REQUIREMENTS
1) Write out the Toy Story 5 review passage that opens with the words containing "But if you’re" and closes with "film’ (Photo: Disney/Pixar)", keeping every word and mark the same.
2) Render this sentence from the Toy Story 5 review in Spanish: "But if you’re worried about some didactic, anti-screens lecture, fear not."
3) Name every Toy Story character the Toy Story 5 review mentions by name.

QUOTED TEXT
········
This extraordinary 31-year-old franchise has always grown with its audience, and film five, the first film directed by the series’ co-writer Andrew Stanton, is dripping with anxiety about zombified kids glued to their screens, mute and siloed at sleepovers, already fearful of online Fomo at the tender age of eight. “The age of toys is over!” shrieks a discarded plastic figurine, lying in the dirt. “Oh, the tapping!” shivers another, as he recalls tablets in terror. It’s a digital horror movie that will have you ripping devices out of your kids’ hands (although if they’re watching too, they’ll probably hand them over willingly).

But if you’re worried about some didactic, anti-screens lecture, fear not. Toy Story 5 is also a magnificent, heartfelt family film, with all the zany comedy, camaraderie and tear-jerking nostalgia it has always had. Bonnie (Scarlett Spears), the child to whom Andy donated his toys at the end of Toy Story 3, is an imaginative but shy kid struggling to make friends – a challenge not helped by the local children’s obsession with their devices. Hoping it might help, her reluctant parents buy her a tablet, the green know-it-all Lilypad (Greta Lee), who, like a too-cool-for-school older sibling, insists that she knows what’s best for Bonnie: online gaming and friending (yikes).

Jessie with the new tablet, Lilypad. ‘Toy Story 5 is a magnificent, heartfelt family film’ (Photo: Disney/Pixar)
········
MATERIAL SUPPLIED

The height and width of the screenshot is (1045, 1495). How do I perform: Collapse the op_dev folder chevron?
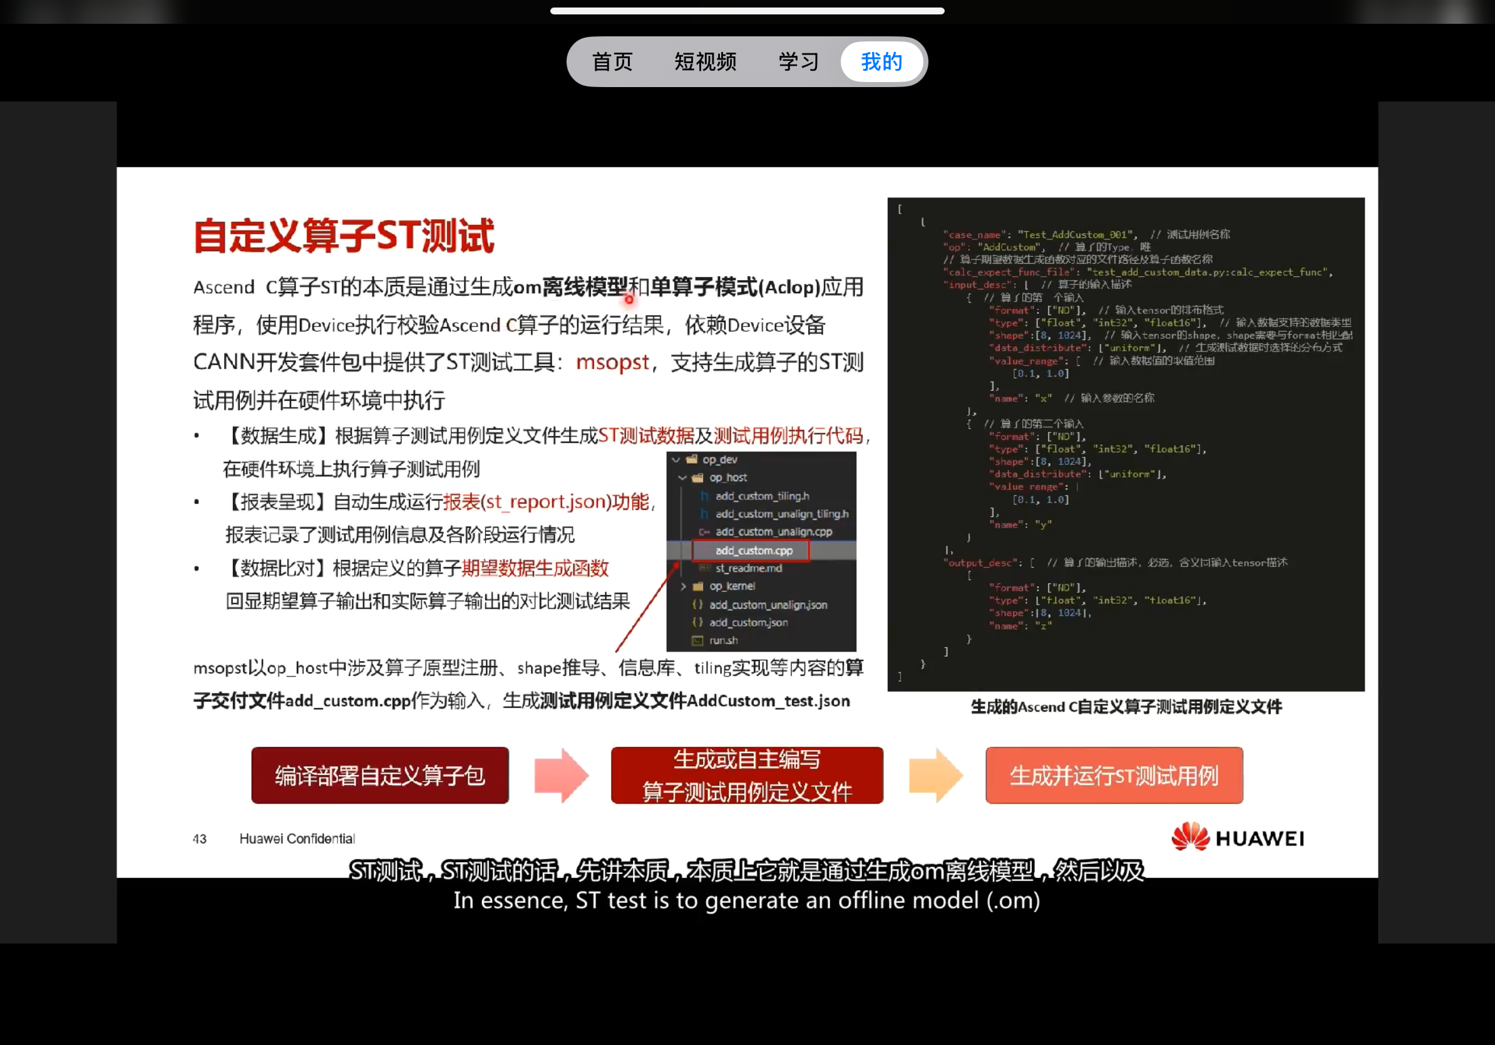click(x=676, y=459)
········
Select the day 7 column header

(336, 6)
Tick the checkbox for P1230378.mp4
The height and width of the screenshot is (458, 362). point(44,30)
········
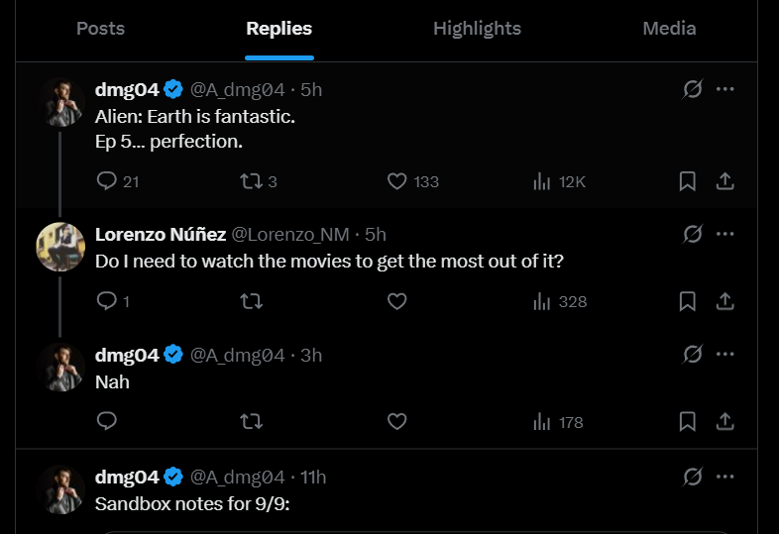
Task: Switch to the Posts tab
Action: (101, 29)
········
COMPLETED EXERCISE
1)
But if you’re worried about some didactic, anti-screens lecture, fear not. Toy Story 5 is also a magnificent, heartfelt family film, with all the zany comedy, camaraderie and tear-jerking nostalgia it has always had. Bonnie (Scarlett Spears), the child to whom Andy donated his toys at the end of Toy Story 3, is an imaginative but shy kid struggling to make friends – a challenge not helped by the local children’s obsession with their devices. Hoping it might help, her reluctant parents buy her a tablet, the green know-it-all Lilypad (Greta Lee), who, like a too-cool-for-school older sibling, insists that she knows what’s best for Bonnie: online gaming and friending (yikes).

Jessie with the new tablet, Lilypad. ‘Toy Story 5 is a magnificent, heartfelt family film’ (Photo: Disney/Pixar)

2) Pero si te preocupa algún sermón didáctico en contra de las pantallas, no temas.

3)
Bonnie
Andy
Lilypad
Jessie